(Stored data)
★ ★ ★ ★

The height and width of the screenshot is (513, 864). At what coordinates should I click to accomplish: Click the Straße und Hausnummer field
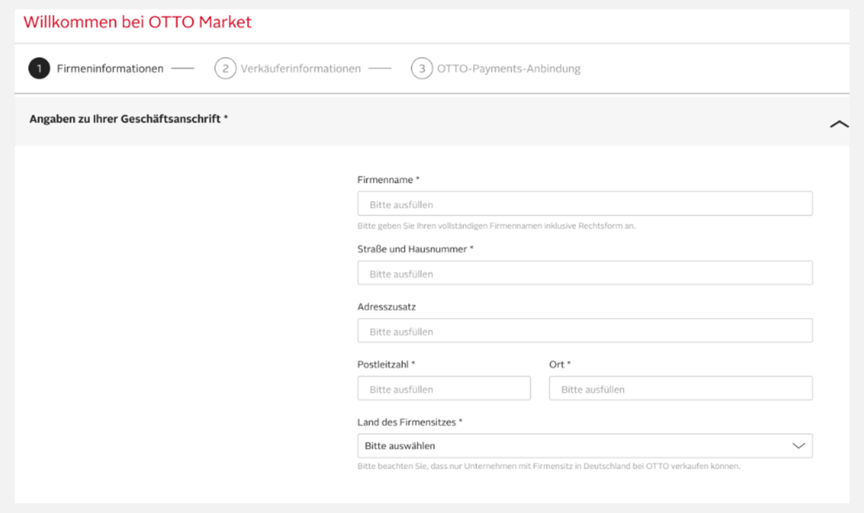coord(585,272)
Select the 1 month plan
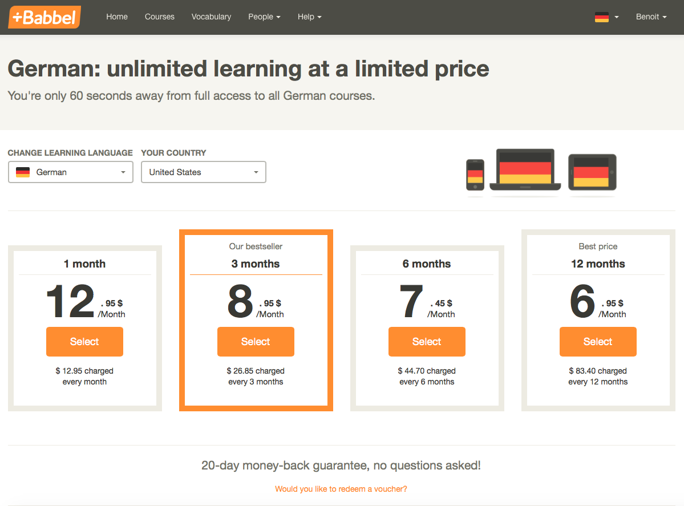This screenshot has height=506, width=684. point(84,342)
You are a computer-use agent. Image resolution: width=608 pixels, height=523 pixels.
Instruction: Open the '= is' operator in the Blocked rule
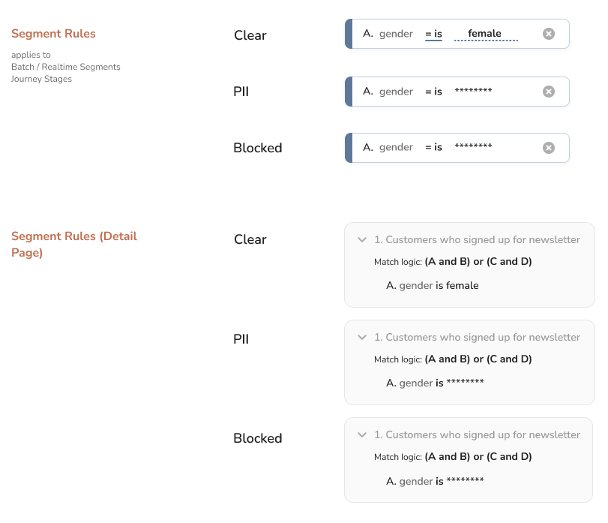click(433, 147)
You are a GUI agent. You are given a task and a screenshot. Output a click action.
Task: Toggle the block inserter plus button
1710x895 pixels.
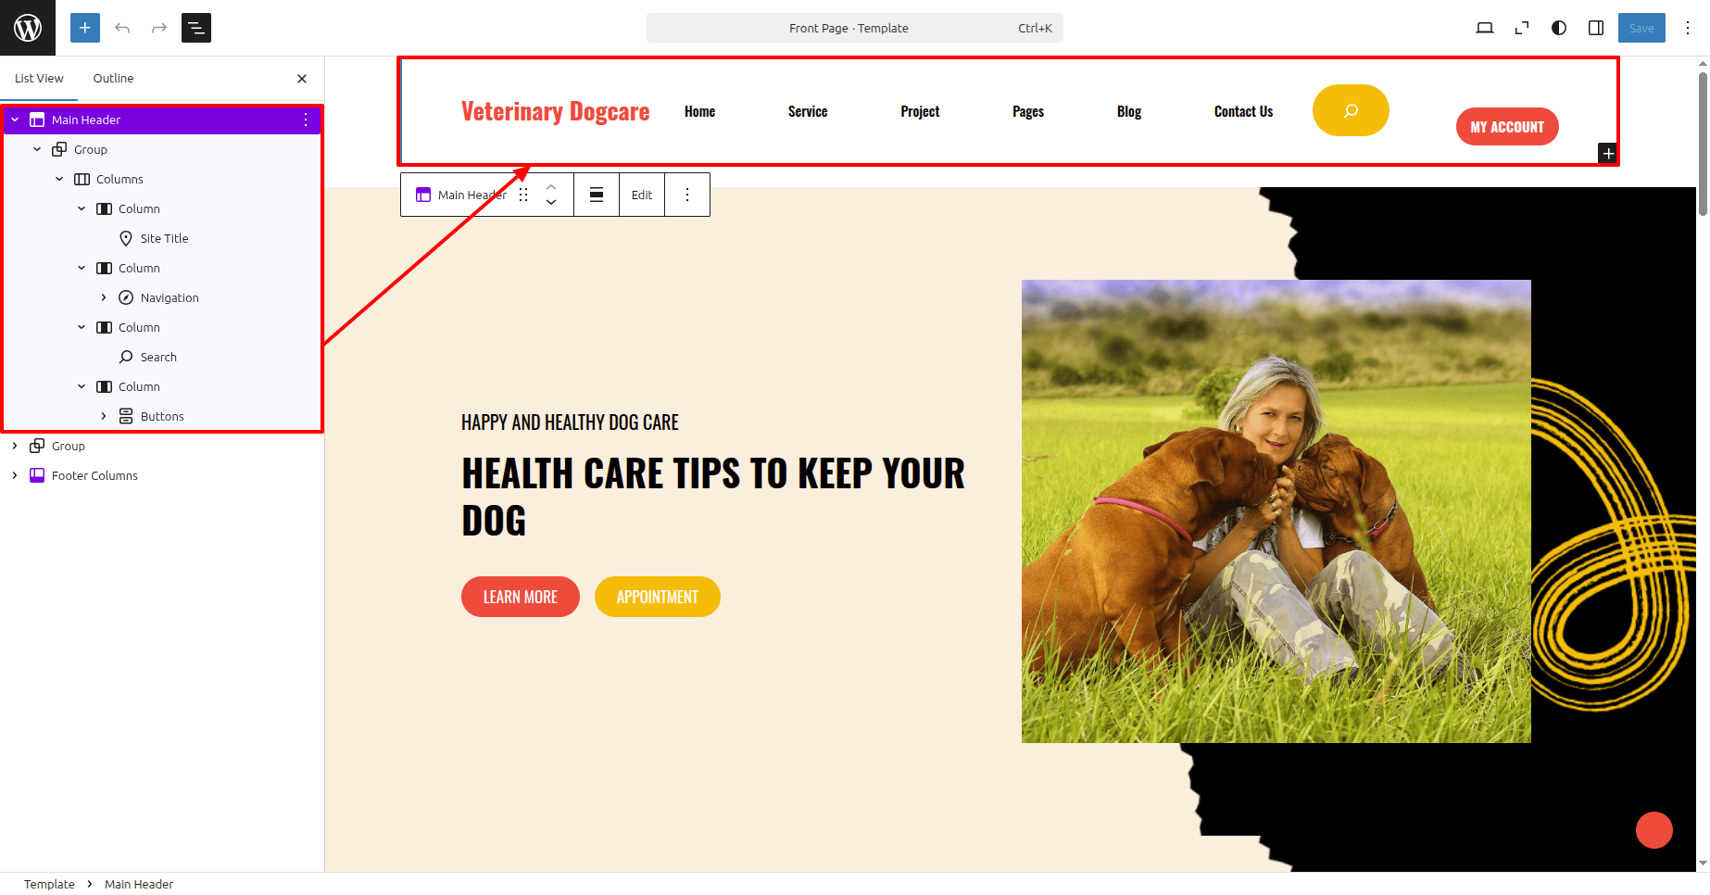[85, 28]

★ ★ ★ ★

- What you should do -
Copy every record above exactly as written, but leave out the pictures.

- Answer space -
The height and width of the screenshot is (513, 864). At what coordinates should I click to accomplish: Click the Straße und Hausnummer field
coord(585,272)
Select the 1 month plan
This screenshot has height=506, width=684. point(84,342)
You are a computer-use agent. Image resolution: width=608 pixels, height=523 pixels.
Instruction: Open the '= is' operator in the Blocked rule
click(433, 147)
You are a GUI agent. You are given a task and a screenshot. Output a click action.
Task: Toggle the block inserter plus button
1710x895 pixels.
[85, 28]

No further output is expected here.